*** Opening RECORDS SHOWN ***

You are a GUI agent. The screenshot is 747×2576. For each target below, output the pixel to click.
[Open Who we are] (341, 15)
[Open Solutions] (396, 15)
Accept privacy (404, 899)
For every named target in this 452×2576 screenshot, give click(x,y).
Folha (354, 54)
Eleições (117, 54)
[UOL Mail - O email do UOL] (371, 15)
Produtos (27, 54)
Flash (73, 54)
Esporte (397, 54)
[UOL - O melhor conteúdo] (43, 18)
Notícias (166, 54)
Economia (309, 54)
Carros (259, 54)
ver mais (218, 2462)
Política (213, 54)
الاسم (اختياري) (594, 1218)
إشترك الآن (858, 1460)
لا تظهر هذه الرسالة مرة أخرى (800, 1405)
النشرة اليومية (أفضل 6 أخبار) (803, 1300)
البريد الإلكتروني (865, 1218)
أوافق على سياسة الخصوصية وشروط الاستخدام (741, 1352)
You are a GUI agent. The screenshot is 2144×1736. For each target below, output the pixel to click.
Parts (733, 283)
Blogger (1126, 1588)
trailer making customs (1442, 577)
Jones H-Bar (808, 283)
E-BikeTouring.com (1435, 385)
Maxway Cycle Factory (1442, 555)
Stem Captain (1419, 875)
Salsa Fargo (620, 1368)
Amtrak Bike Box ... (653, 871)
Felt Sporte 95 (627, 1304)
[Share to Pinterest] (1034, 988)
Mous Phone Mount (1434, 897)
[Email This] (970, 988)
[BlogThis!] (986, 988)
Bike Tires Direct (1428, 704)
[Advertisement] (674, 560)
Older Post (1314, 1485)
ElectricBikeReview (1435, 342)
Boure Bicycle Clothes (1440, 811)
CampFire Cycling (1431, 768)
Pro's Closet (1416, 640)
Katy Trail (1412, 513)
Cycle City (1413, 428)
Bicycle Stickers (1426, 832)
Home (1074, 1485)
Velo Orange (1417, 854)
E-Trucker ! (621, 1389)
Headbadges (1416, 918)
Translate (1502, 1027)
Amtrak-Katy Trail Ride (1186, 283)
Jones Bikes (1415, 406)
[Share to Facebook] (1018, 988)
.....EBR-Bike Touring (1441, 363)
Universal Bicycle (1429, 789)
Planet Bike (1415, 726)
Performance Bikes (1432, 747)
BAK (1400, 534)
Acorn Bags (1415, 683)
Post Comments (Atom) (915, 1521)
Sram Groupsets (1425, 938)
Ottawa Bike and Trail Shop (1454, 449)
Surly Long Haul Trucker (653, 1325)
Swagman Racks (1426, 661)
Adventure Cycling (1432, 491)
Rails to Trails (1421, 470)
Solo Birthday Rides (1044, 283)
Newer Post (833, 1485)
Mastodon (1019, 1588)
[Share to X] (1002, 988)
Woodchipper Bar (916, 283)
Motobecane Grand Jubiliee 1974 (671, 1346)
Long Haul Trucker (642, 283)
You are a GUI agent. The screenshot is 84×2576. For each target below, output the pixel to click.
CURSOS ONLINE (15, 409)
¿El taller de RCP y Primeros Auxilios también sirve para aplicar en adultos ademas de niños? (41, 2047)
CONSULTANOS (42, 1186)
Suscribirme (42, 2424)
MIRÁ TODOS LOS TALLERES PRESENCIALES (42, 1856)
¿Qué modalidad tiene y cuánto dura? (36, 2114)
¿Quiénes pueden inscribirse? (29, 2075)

*** Closing RECORDS SHOWN ***

Please quote the records above exactly, without skipping a line.

You are a GUI agent. The screenshot is 747×2576. For each target below, output the pixel to click.
[Open Who we are] (341, 15)
[Open Solutions] (396, 15)
Accept privacy (404, 899)
For every named target in this 452×2576 screenshot, give click(x,y).
Folha (354, 54)
Eleições (117, 54)
[UOL Mail - O email do UOL] (371, 15)
Produtos (27, 54)
Flash (73, 54)
Esporte (397, 54)
[UOL - O melhor conteúdo] (43, 18)
Notícias (166, 54)
Economia (309, 54)
Carros (259, 54)
ver mais (218, 2462)
Política (213, 54)
الاسم (اختياري) (594, 1218)
إشترك الآن (858, 1460)
لا تظهر هذه الرسالة مرة أخرى (800, 1405)
النشرة اليومية (أفضل 6 أخبار) (803, 1300)
البريد الإلكتروني (865, 1218)
أوافق على سياسة الخصوصية وشروط الاستخدام (741, 1352)
You are a GUI agent. The screenshot is 2144×1736. For each target below, output the pixel to click.
Parts (733, 283)
Blogger (1126, 1588)
trailer making customs (1442, 577)
Jones H-Bar (808, 283)
E-BikeTouring.com (1435, 385)
Maxway Cycle Factory (1442, 555)
Stem Captain (1419, 875)
Salsa Fargo (620, 1368)
Amtrak Bike Box ... (653, 871)
Felt Sporte 95 (627, 1304)
[Share to Pinterest] (1034, 988)
Mous Phone Mount (1434, 897)
[Email This] (970, 988)
[BlogThis!] (986, 988)
Bike Tires Direct (1428, 704)
[Advertisement] (674, 560)
Older Post (1314, 1485)
ElectricBikeReview (1435, 342)
Boure Bicycle Clothes (1440, 811)
CampFire Cycling (1431, 768)
Pro's Closet (1416, 640)
Katy Trail (1412, 513)
Cycle City (1413, 428)
Bicycle Stickers (1426, 832)
Home (1074, 1485)
Velo Orange (1417, 854)
E-Trucker ! (621, 1389)
Headbadges (1416, 918)
Translate (1502, 1027)
Amtrak-Katy Trail Ride (1186, 283)
Jones Bikes (1415, 406)
[Share to Facebook] (1018, 988)
.....EBR-Bike Touring (1441, 363)
Universal Bicycle (1429, 789)
Planet Bike (1415, 726)
Performance Bikes (1432, 747)
BAK (1400, 534)
Acorn Bags (1415, 683)
Post Comments (Atom) (915, 1521)
Sram Groupsets (1425, 938)
Ottawa Bike and Trail Shop (1454, 449)
Surly Long Haul Trucker (653, 1325)
Swagman Racks (1426, 661)
Adventure Cycling (1432, 491)
Rails to Trails (1421, 470)
Solo Birthday Rides (1044, 283)
Newer Post (833, 1485)
Mastodon (1019, 1588)
[Share to X] (1002, 988)
Woodchipper Bar (916, 283)
Motobecane Grand Jubiliee 1974 (671, 1346)
Long Haul Trucker (642, 283)
You are a GUI agent. The screenshot is 84×2576. For each target below, output the pixel to click.
CURSOS ONLINE (15, 409)
¿El taller de RCP y Primeros Auxilios también sirve para aplicar en adultos ademas de niños? (41, 2047)
CONSULTANOS (42, 1186)
Suscribirme (42, 2424)
MIRÁ TODOS LOS TALLERES PRESENCIALES (42, 1856)
¿Qué modalidad tiene y cuánto dura? (36, 2114)
¿Quiénes pueden inscribirse? (29, 2075)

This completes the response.